Никак нельзя согласиться и с тем, что 75 лет социалистического развития были потерей для культурного развития России. Именно в эти годы усилиями русского и других народов, населяющих СССР, были созданы выдающиеся произведения изобразительного, архитектурного и музыкального искусства. Советский балет, советский кинематограф, советский драматический театр - все эти понятия из советского периода истории России. И хотя иные “мастера культуры” сегодня энергично открещиваются от него, достижения тех лет общепризнанны. Они не могли родиться лишь по приказу Сталина, партии или КГБ. Ценности, созданные советской культурой, - достижение не только России, но и всего человечества.

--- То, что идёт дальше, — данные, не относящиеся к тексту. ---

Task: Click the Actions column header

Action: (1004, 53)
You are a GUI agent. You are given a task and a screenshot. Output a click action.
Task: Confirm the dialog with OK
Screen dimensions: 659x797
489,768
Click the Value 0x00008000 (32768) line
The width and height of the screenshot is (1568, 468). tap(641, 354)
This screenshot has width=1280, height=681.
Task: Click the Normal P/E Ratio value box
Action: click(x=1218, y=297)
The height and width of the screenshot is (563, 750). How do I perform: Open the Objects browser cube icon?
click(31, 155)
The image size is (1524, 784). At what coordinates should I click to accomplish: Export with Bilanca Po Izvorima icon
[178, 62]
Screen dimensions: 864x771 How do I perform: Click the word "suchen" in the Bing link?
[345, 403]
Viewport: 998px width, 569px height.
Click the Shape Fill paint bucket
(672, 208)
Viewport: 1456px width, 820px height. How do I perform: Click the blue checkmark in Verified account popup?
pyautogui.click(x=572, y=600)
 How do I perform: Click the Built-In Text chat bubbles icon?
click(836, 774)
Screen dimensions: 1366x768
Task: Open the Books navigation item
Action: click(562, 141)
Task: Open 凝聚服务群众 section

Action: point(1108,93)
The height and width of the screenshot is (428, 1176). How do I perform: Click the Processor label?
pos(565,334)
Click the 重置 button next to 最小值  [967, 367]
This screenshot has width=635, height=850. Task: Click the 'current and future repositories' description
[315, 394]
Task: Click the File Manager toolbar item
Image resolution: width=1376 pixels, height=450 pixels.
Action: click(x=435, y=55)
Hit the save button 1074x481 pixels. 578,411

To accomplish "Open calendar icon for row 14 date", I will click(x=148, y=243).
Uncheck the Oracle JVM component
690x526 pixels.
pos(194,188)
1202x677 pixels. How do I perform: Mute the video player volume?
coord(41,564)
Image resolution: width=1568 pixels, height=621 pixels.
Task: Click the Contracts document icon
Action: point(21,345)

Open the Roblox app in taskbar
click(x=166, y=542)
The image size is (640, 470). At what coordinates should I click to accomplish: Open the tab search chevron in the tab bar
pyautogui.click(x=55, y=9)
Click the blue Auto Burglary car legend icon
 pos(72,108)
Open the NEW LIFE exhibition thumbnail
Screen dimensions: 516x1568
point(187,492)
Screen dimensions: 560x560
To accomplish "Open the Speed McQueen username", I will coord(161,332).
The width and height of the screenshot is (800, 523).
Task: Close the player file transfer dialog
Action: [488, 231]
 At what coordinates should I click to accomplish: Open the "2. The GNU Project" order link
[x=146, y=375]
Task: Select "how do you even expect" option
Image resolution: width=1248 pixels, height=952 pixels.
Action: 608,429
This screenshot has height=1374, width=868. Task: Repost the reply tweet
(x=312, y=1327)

Особое достижение Советской России - победа над немецким фашизмом. Великая Отечественная война стала религиозной и священной и одновременно - глубоко национальной. Не случайно православная церковь, как русская, так и зарубежная, почти вся русская эмиграция, все верующие русские люди - даже антикоммунисты - поддержали Россию в борьбе против Гитлера. Именно тогда, в самые тяжелые ее дни, в 1941, родилась новая, фактически уже постбольшевистская Россия. Перед каждым русским встал выбор Христа - спрятаться, отступить или встретить свою смерть и тем самым спасти свою мать, жену, Родину. Выбор, сделанный русским солдатом, чувства, испытанные его матерью, навечно записаны в русской душе. Война восстановила чувство национальной солидарности, во многом очистила нацию от скверны братоубийства.
Наконец, войну Россия выиграла в своей ипостаси скорее Великой России, чем СССР. Именно тогда была воссоединена разорванная, казалось, навеки нить русской и советской истории. Победа в войне стала началом освобождения России, в том числе и от коммунистической лжерелигии.